> _What this task involves_: Give back only the lines in the records below from the one with "Identify the click" to the one with "Mai 2023 (852, 1117)", both inclusive, word for word.

> _Source data_:
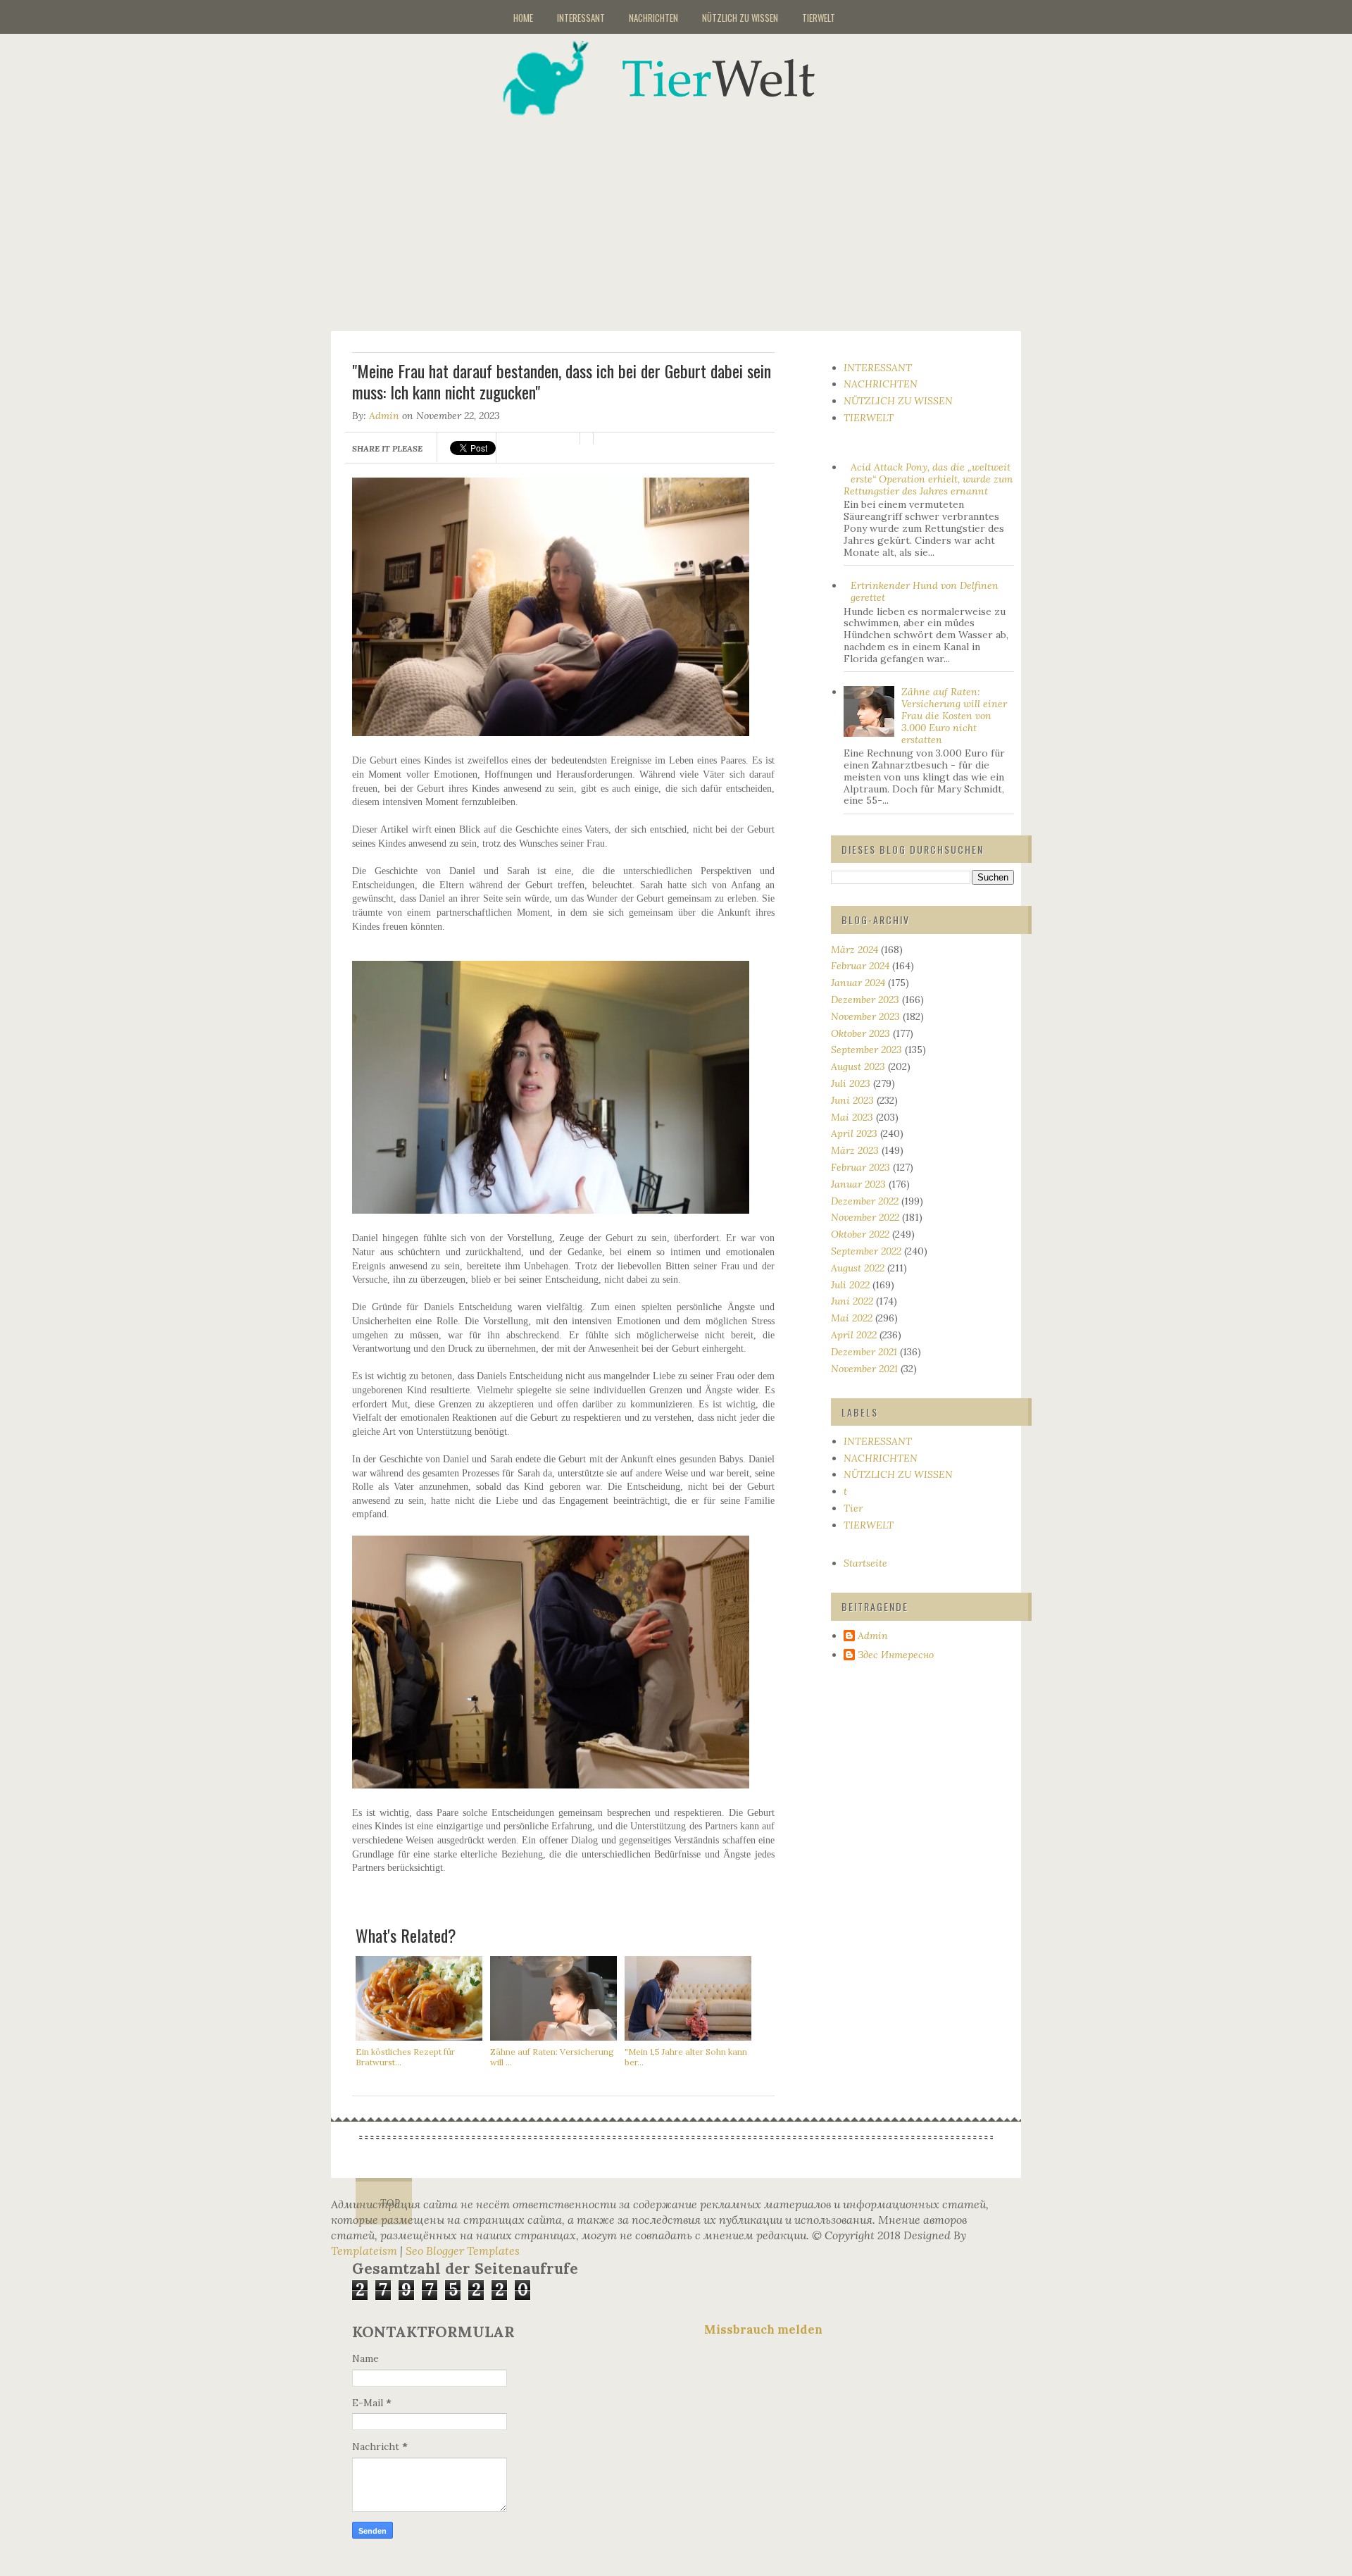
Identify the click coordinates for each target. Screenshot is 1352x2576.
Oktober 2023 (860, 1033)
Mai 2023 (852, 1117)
==
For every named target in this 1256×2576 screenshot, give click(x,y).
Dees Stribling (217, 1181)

> _Problem solution_:
Identify the click coordinates for each target. Screenshot is 1352x2576.
Oktober 2023 (860, 1033)
Mai 2023 (852, 1117)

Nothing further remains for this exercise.